How Alternative Lenders and Investment Platforms Are Helping Underserved Canadians
According to ACORN, millions of Canadians are underserved by the mainstream banking sector.
These individuals have restricted access to basic banking services like overdraft protection, tax-free accounts, and credit products like credit cards, personal loans, and lines of credit.
As a result, these individuals rely on predatory financial institutions like payday lenders and cheque cashers to meet their banking needs.
Who are the underserved?
Individuals who have limited access to traditional banking services can be organized into two categories:
- The underbanked
These are individuals who have a bank account but seek other financial services and access to credit products through fringe financial institutions.
- The unbanked
These are individuals who don’t have a chequing or savings account. Many low-income individuals are unable to sustain a regular bank account due to the minimum required balances, ATM fees, and other banking fees.
In Canada, 3% of individuals are unbanked and 15% are underbanked, which adds up to approximately 6 million Canadians.
These individuals often have:
- a low income;
- a disability;
- a thin credit profile; or
- are new to Canada.
How the financial tech industry impacts the unserved
Both underbanked and unbanked individuals face barriers when dealing with traditional financial institutions.
Traditional banks typically have high requirements and fees when it comes to banking, lending, and investing, which makes all these services hard to access. Moreover, the unserved are often seen as risky due to:
- a decline in financial health;
- low income; or
- a thin credit file or no credit file.
Thankfully, as the financial tech (fintech) industry continues to grow, new financial services, tools, and resources become available to the underserved.

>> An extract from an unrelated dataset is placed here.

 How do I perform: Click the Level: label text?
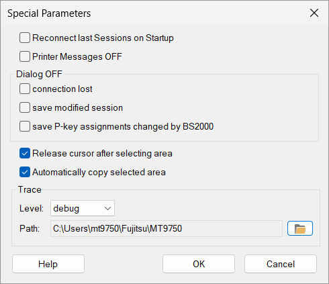click(32, 208)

Through the fintech industry, which focuses on developing the way we bank through innovative technology, new financial services like crowdfunding, online lenders, robo-advisors, digital wallets, and cryptocurrencies are helping underserved Canadians regain control of their finances.
As the fintech industry continues to grow and evolve, both alternative lenders and alternative investment platforms are changing the way Canadian consumers interact with their money, with particular emphasis on those who struggle to access products and services from traditional financial institutions.
How alternative lenders help the underserved
Alternative lenders are a cornerstone for many of the underserved. Their flexible lending requirements have given these individuals the opportunity to gain access to different credit products such as personal loans, lines of credit, mortgages, credit cards, guarantor loans, and more.
More than a credit score
Unlike banks and other traditional financial institutions, alternative lenders don’t base a borrower’s eligibility simply on their credit score. They take a more holistic approach to credit approval. Alternative lenders often take into account a wide variety of financial factors including:
- income level;
- job stability;
- debt-to-income ratio;
- previous bank statements; and
- security (an asset or a co-signor).
This means that individuals who are new to Canada or those who have not had enough time or the opportunity to build a credit history can still apply for the financial products they need.
An alternative to predatory lender
Providing underserved Canadians with access to instalment loans, lines of credit and even debt relief products protects them from relying on predatory lenders when in a financial pinch.
Payday loans (the most widely used predatory lender) create a cycle of debt that is almost impossible to break, especially for consumers who are already struggling financially because of low income or bad credit.
Build credit and improve financial future
Alternative lenders act as a stepping stone for individuals with a thin or bad credit profile, as they’ll be able to improve their credit score through these credit products. This, in turn, will increase their chances of being approved for a mainstream credit product in the future.
How alternative investment platforms help the underserved
Platforms like Wealthsimple, CI Direct Investing, and Questrade are changing the way all Canadians, not just the wealthy, invest in their future.
Low barrier to entry
Probably the most significant change that alternative investment platforms have brought to the table is lowering the barrier to entry.
With low fees and low commissions, these platforms provide average and low-income individuals with the opportunity to invest and grow their wealth.
Most alternative investment platforms offer low account minimums or even offer options that don’t require a minimum amount to get started.
Less time invested
These investment platforms are usually fully-automated and require little to no maintenance.
Interested individuals simply answer a few questions to create a customized portfolio based on their risk tolerance and investment goals.
Most alternative investment platforms offer additional learning resources that consumers can take advantage of which will help them improve the decisions they make about investments in the future.
Alternative investment platforms allow anyone to invest regardless of their income level, how much they have to invest, or how much knowledge they have in investing.
Innovative technology has opened the financial doors for many unserved individuals in Canada.
Many unserved Canadians now have the opportunity to access different credit products and financial services including banking and investing.
As the fintech industry continues to grow and change, traditional banks and financial institutions will be forced to re-examine the way they provide their services.